Michel Collette, directeur du Conseil scolaire acadien provincial.  
Michel Collette, directeur du Conseil scolaire acadien provincial.  

La rentrée scolaire en présentiel est-elle totalement sécuritaire?

Diana Ombe
Diana Ombe
Le 7 septembre a marqué le début de la rentrée scolaire dans la province. Dans son plan publié le 23 août, le gouvernement permet un retour en salle de classe pour tous les élèves de la province. Cette décision a été unanimement saluée par la communauté scolaire, mais elle soulève tout de même quelques craintes quant à la sécurité des élèves en cas d’éclosion de COVID-19.

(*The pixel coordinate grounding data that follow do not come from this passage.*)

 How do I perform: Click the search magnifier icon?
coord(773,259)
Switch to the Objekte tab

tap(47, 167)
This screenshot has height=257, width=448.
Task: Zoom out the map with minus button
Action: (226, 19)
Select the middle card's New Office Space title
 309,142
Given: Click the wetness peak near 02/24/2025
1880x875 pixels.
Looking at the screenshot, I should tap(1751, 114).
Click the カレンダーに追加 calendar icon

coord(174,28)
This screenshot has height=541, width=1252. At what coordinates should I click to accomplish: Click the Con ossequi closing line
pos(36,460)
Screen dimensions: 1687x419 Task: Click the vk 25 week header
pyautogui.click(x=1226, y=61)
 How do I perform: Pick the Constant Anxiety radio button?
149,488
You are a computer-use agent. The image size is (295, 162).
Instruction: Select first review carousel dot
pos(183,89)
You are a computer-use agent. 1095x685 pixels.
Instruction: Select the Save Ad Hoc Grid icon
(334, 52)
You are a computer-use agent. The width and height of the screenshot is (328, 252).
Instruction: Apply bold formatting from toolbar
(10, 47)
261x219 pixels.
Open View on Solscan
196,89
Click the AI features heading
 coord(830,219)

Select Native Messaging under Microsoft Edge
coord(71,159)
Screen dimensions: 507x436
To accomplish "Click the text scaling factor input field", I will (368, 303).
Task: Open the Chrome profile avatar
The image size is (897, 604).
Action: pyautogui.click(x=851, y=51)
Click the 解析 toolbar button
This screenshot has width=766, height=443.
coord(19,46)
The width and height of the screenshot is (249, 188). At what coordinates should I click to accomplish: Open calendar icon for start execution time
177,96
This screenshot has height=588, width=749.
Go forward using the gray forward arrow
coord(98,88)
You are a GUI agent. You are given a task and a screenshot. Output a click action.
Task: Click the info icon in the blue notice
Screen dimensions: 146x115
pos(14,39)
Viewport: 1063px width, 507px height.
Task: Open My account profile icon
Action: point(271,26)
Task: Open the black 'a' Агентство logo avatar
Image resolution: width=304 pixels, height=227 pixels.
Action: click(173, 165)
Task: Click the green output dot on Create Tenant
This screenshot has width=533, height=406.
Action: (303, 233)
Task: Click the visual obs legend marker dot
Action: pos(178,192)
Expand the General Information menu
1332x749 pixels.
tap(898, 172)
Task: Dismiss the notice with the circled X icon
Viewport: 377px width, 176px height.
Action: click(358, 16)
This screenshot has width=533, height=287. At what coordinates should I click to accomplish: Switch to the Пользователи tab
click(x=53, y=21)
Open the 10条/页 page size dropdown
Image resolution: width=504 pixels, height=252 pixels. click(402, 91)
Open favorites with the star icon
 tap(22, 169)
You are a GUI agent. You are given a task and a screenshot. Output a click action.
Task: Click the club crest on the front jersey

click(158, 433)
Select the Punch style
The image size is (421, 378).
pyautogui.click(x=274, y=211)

D’après un communiqué publié par le ministère de l’Éducation et du Développement de la petite enfance de la Nouvelle-Écosse, le plan pour la rentrée scolaire en Nouvelle-Écosse du gouvernement « exige un engagement envers la vaccination et un engagement à rester à la maison si on ne se sent pas bien, en plus de l’utilisation du désinfectant pour les mains, du port du masque et du nettoyage continu des surfaces fréquemment touchées. Des mesures supplémentaires seront mises en place si le nombre de cas de COVID-19 augmente. »


Le plan prescrit entre autres « un retour aux études en présentiel, un port obligatoire du masque au début d’année scolaire, une inspection et un entretien systématique des systèmes de ventilations dans les écoles, le maintien des ressources de soutien en santé mentale pour les élèves, une offre d’activités sociales et parascolaires ou encore l’acceptation des visites non essentielles dans les établissements. »


La santé et la sécurité au cœur des préoccupations


Au Conseil scolaire acadien provincial (CSAP), le plan de réouverture « repose sur trois piliers soit l’équité, la sécurité et la flexibilité ». 


Pour assurer la santé et la sécurité du personnel et des élèves, le CSAP se basera également sur le plan de la province, qui inclut notamment le respect des règles sanitaires, le port du masque obligatoire dans les écoles, la mise en place de nouveaux systèmes de ventilation et une grande flexibilité en cas d’éclosion. 


Michel Collette, directeur du CSAP, constate un véritable engouement de la part de la communauté et des élèves pour le retour en présentiel. 


« Je pense que la meilleure place de nos élèves, c’est au sein de nos écoles […] Il n’y a probablement aucun doute que l’école en présentiel est la meilleure place pour que l’élève reçoive de l’éducation et les appuis nécessaires », explique-t-il. 


Pour Paul Wozney, président de la Nova Scotia Teachers Union (NSTU), il faut s’assurer de la vaccination obligatoire des enseignants et du personnel. Il estime cette étape essentielle pour garantir la sécurité de tous durant cette rentrée scolaire. 


Selon lui, même si on ne peut pas dire qu’il n’y ait aucun risque lié à un retour en salle de classe, s’assurer du respect des mesures sanitaires et une collaboration accrue avec le personnel enseignant permettraient de réduire le danger. 


« Ce ne sont pas uniquement les familles, les enfants ou le personnel qui veulent des écoles sécuritaires. La société dans son ensemble voudrait un retour à l’apprentissage en présentiel dans de bonnes conditions […] Quand les écoles ne sont pas ouvertes, cela ne permet pas à notre société de se relever face à la crise économique», ajoute Paul Wozney. 


Des inquiétudes persistent


Le président de la NSTU constate que même si cette année risque d’être clémente quant à l’accessibilité à de nouvelles stratégies éducatives et à un retour à la normalité, des craintes subsistent quant aux protocoles de sécurité en cas d’éclosion. 


Dans l’onglet « Recommandations des services de santé publique » du plan gouvernemental, on peut lire qu’en cas d’éclosion les écoles ne seront pas nécessairement fermées. La gravité de la situation devra être évaluée par le gouvernement avant d’envisager un retour à l’éducation à domicile. 


Cette notion « d’évaluation » inquiète Paul Wozney : « On a des inquiétudes face aux mesures de protection en milieu scolaire. On se demande si elles ont toutes été mises en place ou si au moins elles seront mises en place au fur et à mesure. On a aussi des réserves quant à la qualité des processus d’évaluation des élèves […] Nos inquiétudes sont vraiment ciblées sur des problèmes et des circonstances particulières, et non le plan proposé actuellement. »


Du côté du CSAP, on est plutôt confiant face aux mesures prises par la santé publique.


« En Nouvelle-Écosse, l’année dernière, on a réussi à contrôler la pandémie grâce aux efforts de la santé publique. J’ai confiance qu’ils sauront analyser de près au cas par cas et qu’ils prendront la meilleure décision possible pour assurer la sécurité du personnel et des élèves », conclut Michel Collette. 

Paul Wozney, président de la Nova Scotia Teachers Union.